> **Exercise directions**
Beginning at the line containing "This screenshot has height=675, width=1027." in the material below and ending at the line containing "You are a GUI", return each line exactly and add nothing.

────────

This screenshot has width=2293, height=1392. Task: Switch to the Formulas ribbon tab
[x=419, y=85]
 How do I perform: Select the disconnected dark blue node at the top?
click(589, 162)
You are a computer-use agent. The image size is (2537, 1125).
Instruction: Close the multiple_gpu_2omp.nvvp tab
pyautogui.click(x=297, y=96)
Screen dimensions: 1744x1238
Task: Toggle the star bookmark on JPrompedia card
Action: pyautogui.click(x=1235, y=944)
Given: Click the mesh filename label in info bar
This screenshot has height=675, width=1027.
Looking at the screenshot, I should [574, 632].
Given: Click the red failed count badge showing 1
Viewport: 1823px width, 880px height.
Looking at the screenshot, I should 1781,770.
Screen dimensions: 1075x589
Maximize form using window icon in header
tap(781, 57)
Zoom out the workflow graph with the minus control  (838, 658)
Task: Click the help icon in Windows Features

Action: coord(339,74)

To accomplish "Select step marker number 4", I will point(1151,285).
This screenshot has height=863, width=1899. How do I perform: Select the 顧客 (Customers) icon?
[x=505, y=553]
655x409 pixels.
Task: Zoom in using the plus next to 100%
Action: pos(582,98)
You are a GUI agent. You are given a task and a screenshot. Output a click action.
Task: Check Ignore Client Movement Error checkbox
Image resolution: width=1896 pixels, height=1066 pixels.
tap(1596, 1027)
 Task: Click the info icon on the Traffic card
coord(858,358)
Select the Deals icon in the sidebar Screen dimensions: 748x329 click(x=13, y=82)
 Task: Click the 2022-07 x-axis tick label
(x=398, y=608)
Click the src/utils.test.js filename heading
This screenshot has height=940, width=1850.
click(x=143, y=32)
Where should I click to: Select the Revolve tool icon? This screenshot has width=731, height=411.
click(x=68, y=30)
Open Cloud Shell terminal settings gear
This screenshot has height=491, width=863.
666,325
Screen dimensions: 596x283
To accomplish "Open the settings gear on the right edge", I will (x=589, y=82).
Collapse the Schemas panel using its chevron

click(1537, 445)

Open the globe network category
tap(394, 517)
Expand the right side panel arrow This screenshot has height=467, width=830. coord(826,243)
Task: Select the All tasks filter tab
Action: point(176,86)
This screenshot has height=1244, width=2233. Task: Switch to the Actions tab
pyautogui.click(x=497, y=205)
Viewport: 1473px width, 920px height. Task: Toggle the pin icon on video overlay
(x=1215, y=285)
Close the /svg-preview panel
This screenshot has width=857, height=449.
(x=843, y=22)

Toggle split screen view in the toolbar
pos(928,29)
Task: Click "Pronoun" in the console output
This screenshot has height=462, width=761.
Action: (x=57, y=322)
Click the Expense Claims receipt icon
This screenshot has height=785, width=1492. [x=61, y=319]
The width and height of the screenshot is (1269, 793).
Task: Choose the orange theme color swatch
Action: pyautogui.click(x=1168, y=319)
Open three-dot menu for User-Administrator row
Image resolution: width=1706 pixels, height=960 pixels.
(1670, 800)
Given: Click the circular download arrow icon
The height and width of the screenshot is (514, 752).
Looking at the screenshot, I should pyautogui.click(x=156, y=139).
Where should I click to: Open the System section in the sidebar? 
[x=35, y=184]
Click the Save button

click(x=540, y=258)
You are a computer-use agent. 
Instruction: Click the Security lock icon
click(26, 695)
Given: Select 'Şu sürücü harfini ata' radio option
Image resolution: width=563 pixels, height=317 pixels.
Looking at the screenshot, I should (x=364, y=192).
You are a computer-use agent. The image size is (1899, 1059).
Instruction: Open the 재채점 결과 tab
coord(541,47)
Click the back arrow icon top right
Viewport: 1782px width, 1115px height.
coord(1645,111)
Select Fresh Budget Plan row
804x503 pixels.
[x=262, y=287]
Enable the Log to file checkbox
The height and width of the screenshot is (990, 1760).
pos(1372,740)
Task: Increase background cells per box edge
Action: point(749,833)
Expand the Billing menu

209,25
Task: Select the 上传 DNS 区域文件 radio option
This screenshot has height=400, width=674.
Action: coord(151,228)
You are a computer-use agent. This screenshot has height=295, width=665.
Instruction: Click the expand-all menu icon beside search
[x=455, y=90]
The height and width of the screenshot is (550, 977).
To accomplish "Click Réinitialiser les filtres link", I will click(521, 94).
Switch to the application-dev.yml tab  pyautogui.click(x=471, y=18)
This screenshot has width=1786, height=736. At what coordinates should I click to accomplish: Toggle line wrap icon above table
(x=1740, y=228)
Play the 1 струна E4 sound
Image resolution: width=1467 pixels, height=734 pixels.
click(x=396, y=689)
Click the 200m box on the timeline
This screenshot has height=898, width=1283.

────────

> **Answer section**
This screenshot has height=675, width=1027.
Looking at the screenshot, I should [574, 632].
Given: Click the red failed count badge showing 1
Viewport: 1823px width, 880px height.
Looking at the screenshot, I should 1781,770.
Screen dimensions: 1075x589
Maximize form using window icon in header
tap(781, 57)
Zoom out the workflow graph with the minus control  (838, 658)
Task: Click the help icon in Windows Features

Action: coord(339,74)

To accomplish "Select step marker number 4", I will point(1151,285).
This screenshot has height=863, width=1899. How do I perform: Select the 顧客 (Customers) icon?
[x=505, y=553]
655x409 pixels.
Task: Zoom in using the plus next to 100%
Action: pos(582,98)
You are a GUI agent. You are given a task and a screenshot. Output a click action.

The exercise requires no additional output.